Abstract The non-classical Bernoulli-Euler beam model contains a material length scale parameter to account for the microstructure effect on the bulk material and three surface elasticity constants to capture the distinguished material properties on a surface. The present work is dedicated to develop a new effective computational approach for the non-classical Bernoulli-Euler beam model based on the isogeometric analysis (IGA) with high-order continuity basis functions of non-uniform rational B-splines (NURBS), which effectively fulfills the higher continuity requirements in the non-classical Bernoulli-Euler beam. To verify the new approach, the numerical results obtained from the new developed approach of the two applications for both simply supported and cantilever beams are compared with the corresponding analytical results available in the literature.

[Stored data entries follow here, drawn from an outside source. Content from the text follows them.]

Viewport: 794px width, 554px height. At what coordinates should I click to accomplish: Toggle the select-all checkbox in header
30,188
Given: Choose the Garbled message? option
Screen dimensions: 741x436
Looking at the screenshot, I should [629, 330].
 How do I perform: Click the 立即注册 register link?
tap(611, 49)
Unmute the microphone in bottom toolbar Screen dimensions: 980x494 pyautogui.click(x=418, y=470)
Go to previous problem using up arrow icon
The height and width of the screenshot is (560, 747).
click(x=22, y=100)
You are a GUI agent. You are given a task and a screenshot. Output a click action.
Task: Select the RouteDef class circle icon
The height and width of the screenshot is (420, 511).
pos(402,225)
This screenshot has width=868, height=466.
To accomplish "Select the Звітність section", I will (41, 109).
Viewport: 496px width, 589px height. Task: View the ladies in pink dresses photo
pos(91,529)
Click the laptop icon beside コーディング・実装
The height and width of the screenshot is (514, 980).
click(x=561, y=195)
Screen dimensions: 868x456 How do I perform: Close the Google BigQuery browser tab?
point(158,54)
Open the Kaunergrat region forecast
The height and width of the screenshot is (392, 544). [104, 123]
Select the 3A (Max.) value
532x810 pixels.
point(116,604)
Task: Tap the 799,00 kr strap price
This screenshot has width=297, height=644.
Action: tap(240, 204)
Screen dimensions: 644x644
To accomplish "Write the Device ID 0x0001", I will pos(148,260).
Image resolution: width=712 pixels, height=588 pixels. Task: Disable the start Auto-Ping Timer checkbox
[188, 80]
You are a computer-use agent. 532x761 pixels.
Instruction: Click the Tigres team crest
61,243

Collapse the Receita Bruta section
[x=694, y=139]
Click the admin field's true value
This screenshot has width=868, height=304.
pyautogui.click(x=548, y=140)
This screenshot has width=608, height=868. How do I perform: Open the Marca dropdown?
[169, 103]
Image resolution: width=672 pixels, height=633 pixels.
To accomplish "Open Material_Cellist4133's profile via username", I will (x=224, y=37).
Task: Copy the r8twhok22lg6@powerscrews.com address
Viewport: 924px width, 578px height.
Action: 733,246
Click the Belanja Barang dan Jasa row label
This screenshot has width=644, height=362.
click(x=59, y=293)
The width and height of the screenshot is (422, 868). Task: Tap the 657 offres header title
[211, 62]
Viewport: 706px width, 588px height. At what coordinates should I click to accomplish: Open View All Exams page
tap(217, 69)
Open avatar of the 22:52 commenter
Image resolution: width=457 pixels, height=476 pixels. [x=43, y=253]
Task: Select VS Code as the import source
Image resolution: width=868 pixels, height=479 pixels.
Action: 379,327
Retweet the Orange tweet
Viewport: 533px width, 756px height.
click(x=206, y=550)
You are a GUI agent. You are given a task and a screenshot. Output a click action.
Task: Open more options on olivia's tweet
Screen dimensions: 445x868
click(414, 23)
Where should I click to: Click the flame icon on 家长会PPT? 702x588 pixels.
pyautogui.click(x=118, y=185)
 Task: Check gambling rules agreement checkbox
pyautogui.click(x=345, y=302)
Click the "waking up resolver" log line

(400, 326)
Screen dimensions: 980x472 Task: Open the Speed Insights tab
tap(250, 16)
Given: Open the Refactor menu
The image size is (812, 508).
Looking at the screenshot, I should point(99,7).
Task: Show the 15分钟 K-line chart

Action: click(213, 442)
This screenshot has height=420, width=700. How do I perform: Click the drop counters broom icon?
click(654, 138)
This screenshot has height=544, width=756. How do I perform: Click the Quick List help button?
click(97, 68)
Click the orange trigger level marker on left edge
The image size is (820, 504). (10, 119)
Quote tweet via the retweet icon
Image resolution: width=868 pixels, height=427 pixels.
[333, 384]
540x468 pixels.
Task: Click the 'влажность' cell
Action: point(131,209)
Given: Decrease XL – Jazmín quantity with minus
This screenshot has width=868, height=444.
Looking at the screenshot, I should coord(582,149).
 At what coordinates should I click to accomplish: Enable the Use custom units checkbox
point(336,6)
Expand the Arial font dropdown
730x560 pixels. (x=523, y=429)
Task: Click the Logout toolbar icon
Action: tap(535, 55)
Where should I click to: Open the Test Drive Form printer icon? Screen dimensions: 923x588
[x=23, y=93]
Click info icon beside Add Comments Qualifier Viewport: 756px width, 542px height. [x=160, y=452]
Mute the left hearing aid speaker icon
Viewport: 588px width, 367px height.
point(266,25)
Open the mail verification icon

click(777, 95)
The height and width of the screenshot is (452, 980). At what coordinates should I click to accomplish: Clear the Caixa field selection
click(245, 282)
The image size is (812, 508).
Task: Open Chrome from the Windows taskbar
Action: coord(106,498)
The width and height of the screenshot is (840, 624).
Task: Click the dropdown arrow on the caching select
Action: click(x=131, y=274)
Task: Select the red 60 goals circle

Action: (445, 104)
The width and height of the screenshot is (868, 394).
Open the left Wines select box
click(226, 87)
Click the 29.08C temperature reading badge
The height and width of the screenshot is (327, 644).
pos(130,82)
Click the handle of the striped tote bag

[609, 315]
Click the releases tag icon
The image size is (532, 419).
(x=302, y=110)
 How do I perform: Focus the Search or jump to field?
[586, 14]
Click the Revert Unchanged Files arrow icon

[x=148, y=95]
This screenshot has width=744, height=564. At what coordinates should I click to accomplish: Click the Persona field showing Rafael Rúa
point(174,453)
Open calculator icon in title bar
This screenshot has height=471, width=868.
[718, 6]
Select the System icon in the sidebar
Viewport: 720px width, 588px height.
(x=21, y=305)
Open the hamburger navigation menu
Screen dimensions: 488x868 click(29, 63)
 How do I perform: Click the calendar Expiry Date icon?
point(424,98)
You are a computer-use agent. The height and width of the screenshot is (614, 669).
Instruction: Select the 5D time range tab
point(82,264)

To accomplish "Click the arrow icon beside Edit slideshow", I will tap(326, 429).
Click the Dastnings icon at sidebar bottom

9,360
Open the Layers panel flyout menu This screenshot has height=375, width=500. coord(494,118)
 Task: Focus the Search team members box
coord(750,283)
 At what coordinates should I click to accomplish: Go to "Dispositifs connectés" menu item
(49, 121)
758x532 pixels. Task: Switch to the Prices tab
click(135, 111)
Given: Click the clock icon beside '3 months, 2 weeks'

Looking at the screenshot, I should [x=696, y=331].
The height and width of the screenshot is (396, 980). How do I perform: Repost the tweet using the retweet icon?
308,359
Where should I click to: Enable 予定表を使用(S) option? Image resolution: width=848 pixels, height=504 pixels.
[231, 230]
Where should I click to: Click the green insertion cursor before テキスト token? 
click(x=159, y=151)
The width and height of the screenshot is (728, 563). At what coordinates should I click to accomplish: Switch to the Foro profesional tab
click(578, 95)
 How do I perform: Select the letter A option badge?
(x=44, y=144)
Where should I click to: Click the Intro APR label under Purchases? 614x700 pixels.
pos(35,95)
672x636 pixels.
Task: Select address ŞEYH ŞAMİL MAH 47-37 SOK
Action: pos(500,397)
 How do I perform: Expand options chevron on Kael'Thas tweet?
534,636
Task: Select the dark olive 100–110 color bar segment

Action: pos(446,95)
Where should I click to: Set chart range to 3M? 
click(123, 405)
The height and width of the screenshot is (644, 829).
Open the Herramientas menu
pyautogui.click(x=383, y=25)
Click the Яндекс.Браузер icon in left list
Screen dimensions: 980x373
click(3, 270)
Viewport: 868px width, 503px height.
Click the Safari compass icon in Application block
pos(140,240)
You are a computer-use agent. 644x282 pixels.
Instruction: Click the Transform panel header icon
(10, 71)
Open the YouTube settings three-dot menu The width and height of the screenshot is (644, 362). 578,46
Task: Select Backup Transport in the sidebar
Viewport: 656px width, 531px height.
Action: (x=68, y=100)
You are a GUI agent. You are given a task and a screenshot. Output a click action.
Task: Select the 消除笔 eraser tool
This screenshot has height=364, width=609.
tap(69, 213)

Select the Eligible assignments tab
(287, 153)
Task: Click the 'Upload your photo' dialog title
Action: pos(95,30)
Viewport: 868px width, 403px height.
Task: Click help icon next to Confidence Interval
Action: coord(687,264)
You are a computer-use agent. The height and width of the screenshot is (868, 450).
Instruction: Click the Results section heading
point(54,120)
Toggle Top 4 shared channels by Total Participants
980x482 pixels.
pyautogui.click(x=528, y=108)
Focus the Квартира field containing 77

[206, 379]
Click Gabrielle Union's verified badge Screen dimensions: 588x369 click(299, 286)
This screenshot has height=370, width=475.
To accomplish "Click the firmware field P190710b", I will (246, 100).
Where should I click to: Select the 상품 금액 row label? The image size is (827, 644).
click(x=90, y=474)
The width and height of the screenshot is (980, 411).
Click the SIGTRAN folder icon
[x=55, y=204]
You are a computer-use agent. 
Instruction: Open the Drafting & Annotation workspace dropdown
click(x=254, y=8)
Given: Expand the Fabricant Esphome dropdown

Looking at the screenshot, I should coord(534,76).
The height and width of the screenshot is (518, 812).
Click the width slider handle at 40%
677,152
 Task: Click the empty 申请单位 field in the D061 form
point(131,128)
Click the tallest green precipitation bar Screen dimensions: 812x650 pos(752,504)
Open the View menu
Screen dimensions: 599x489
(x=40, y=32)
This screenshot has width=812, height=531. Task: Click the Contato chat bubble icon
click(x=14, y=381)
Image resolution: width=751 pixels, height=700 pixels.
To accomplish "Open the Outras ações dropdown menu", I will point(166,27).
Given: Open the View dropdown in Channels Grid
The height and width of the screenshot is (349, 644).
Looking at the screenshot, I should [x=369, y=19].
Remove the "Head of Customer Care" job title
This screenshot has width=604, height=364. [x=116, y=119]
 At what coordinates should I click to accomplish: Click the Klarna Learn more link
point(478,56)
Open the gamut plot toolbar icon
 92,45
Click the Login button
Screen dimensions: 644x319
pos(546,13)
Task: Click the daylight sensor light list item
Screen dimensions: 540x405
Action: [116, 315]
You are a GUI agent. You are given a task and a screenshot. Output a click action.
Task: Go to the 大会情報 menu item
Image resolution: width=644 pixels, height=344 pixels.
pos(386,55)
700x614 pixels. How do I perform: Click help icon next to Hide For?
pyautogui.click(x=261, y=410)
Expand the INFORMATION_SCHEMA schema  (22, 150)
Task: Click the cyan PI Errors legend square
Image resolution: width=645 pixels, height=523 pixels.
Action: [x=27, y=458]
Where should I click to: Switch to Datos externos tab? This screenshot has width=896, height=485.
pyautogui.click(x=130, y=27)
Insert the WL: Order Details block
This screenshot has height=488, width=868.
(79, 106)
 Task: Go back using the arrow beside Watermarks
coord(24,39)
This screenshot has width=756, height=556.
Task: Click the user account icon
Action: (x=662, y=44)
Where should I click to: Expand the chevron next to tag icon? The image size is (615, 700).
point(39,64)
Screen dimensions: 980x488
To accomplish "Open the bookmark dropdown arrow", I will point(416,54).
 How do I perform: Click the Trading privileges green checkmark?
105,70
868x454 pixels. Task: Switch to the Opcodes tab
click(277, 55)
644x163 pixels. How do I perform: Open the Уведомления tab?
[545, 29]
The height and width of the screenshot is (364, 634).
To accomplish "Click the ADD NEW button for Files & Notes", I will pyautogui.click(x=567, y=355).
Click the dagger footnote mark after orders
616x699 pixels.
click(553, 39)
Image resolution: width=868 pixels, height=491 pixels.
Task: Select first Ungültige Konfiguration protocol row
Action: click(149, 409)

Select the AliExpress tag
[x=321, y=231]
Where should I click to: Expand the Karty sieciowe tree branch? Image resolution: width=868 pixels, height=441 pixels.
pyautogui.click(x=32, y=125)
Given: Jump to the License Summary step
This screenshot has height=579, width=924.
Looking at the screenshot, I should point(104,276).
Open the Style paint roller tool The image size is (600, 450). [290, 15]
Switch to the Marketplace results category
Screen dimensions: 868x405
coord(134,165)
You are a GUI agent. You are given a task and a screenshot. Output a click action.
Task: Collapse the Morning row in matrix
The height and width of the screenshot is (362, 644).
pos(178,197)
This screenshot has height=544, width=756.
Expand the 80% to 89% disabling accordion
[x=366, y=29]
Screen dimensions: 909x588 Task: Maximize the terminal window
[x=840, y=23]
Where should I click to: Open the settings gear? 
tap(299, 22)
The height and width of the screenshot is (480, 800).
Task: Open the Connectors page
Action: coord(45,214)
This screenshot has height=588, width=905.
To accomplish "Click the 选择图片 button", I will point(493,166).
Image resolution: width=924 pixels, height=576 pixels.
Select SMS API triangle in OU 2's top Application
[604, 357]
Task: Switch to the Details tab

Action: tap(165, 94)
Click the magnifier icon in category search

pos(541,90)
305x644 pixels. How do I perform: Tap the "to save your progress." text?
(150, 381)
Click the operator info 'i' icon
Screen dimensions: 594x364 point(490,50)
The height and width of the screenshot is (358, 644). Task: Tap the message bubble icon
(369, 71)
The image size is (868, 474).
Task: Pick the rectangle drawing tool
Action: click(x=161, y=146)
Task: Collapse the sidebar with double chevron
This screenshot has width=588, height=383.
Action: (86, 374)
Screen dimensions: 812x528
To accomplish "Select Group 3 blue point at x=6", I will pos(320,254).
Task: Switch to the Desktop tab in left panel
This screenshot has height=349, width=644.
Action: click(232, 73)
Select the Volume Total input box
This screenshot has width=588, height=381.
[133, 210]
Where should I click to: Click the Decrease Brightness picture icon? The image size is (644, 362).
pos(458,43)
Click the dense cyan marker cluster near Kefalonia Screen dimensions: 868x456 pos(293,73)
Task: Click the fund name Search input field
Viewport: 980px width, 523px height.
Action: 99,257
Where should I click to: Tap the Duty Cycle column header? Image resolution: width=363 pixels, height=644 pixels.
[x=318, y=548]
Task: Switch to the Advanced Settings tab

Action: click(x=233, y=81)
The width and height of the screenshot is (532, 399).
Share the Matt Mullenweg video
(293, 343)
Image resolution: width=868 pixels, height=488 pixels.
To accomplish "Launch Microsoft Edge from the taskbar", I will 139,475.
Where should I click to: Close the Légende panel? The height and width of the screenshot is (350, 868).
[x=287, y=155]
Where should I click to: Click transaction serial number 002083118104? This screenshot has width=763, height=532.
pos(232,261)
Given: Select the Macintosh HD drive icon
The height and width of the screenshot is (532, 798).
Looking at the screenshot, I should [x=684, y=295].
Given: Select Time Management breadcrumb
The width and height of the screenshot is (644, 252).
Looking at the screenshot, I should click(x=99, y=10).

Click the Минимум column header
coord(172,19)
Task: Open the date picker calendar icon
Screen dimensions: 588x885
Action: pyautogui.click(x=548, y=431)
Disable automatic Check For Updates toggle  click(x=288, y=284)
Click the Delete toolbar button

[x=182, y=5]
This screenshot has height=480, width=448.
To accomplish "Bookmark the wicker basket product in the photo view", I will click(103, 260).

Eventually, the approach verified is further utilized to explore the effects of microstructure and surface energy on beam deflection and natural frequency. For the static bending problem, it is detected that both the microstructure and surface energy effects enhance the beam bending stiffness. And for the free vibration problem, it is found that both the microstructure and surface energy effects increase the beam natural frequency. Furthermore, it is seen that the effect of microstructure on the natural frequency is more significant than the surface energy effect at nanoscale.